Рука моя, словно помимо воли, шарит по низкому маленькому столу, на котором костюмер разложила реквизит для завтрашнего представления. Пальцы натыкаются на забытые среди деталей костюма портновские ножницы, вцепляются в них, словно в единственное спасение в этом тошнотворном, туманящем глаза мире. Массивное тяжелое острие со змеиным свистом скользит по тонкому полотну. Я двигаюсь на голос, почти ничего не различая в мутной полумгле. Он пульсирует у меня в голове, манит меня.

— И потом… Ты просто надоела мне.

— Но как… как ты мог так быстро разлюбить меня?

— Ну, — привидение усмехается, тонкие страшные руки-плети на стене описывают волнообразную дугу, — значит, я вот такой вот влюбчивый…

Его голос темным набатом гудит в висках, заполняя собой все пространство, и я в мучительной попытке избавиться от него точным, сто раз отрепетированным движением коротко бью снизу вверх под ребро. Тяжелый заточенный предмет мягко входит в тугую плоть и с глухим стоном ударяется о подреберную кость, на пальцы мне брызжет что-то теплое. Наступает тишина.

Он оседает на меня всей тяжестью, и я не выдерживаю веса, валюсь на пол. Больно бьюсь затылком о каменный пол и вот сейчас, словно впервые, вижу над собой его бледное лицо.

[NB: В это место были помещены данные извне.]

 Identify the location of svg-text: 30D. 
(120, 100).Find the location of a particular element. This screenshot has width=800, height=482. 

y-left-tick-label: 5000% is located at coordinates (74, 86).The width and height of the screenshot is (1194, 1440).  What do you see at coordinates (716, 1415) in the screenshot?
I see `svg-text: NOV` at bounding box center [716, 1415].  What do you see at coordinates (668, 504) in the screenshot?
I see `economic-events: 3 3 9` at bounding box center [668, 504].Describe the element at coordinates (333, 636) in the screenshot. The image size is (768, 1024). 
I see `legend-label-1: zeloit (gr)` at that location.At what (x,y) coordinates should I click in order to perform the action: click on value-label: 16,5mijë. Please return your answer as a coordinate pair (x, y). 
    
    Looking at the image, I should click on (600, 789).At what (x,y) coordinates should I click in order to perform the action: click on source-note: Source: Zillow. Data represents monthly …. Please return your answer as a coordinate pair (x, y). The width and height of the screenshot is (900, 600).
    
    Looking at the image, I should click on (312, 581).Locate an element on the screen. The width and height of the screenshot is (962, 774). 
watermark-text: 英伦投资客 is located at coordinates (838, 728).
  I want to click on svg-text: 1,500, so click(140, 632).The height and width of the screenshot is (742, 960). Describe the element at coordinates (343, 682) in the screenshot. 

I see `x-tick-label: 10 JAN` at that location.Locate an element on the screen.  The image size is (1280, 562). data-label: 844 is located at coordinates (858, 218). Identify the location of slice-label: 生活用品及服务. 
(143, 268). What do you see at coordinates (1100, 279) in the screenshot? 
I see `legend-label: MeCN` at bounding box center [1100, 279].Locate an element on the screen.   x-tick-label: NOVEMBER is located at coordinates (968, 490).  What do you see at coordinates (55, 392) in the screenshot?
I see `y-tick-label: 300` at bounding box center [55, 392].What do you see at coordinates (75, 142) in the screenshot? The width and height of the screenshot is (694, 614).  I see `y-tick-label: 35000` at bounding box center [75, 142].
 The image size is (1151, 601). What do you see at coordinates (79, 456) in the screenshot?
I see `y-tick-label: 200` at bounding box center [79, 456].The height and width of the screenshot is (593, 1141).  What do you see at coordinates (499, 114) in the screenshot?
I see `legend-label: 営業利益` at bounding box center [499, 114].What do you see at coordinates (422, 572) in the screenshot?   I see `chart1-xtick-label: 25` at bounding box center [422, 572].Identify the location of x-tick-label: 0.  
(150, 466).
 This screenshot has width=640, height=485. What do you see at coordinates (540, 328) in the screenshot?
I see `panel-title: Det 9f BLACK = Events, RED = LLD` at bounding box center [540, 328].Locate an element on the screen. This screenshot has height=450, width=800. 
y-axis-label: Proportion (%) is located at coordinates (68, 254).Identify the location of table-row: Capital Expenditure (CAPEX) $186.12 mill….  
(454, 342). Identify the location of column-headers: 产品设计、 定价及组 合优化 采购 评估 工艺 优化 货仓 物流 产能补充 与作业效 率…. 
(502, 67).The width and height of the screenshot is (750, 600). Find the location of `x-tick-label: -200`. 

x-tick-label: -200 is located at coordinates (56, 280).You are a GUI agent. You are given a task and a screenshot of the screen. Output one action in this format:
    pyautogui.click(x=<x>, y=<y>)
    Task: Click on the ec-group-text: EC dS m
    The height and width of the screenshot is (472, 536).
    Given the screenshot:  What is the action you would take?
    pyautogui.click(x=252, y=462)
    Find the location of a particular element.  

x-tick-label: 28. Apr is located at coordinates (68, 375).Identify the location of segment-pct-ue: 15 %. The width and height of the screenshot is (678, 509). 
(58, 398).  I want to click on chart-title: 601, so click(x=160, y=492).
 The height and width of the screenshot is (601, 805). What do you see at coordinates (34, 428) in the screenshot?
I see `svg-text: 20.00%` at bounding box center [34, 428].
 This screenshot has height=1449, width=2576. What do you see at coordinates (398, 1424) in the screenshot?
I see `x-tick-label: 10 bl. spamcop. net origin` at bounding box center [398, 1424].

Оно кружится надо мной, грудную клетку сдавливает, и я наконец проваливаюсь в блаженное черное ничто.

4

Я едва успела затолкать тетрадь обратно в портфель, увидев возвращающуюся с террасы пару. Не похоже, чтобы синьора намеренно вложила эту тетрадь в материалы для будущей книги, скорее всего, просто забыла о ней — она ведь сказала, что не открывала этот саквояж давным-давно. Интересно, что это? Примадонна на досуге балуется кропанием детективов? А может, там, в тетрадке, воспоминания юности? Тогда тем более не стоит пока афишировать, что я ее нашла. Шантажист из меня, конечно, вряд ли получится, а вот немножко сбить спесь с зазнавшейся богачки, пожалуй, удастся.

Укрывшись за спиной официанта, как раз расставлявшего на столе аппетитно дымящиеся блюда, я сунула тетрадку обратно в потайной карман и невинно улыбнулась подходившим хозяевам вечера. Они мило беседовали между собой. Стефания явно чувствовала себя в своей тарелке, непринужденно смеялась, была приятно возбуждена, сверкала глазами, зубами и серьгами, старая сука. Дробный звонкий смех ее звучал так заманчиво и зовущее, что наверняка сводил окружающих мужчин с ума. Голубчик, однако, выглядел как обычно, спокойным и уверенным в себе, и лишь хищный прищур настороженных, как у голодной куницы, глаз выдавал сдержанное нетерпение и заинтересованность.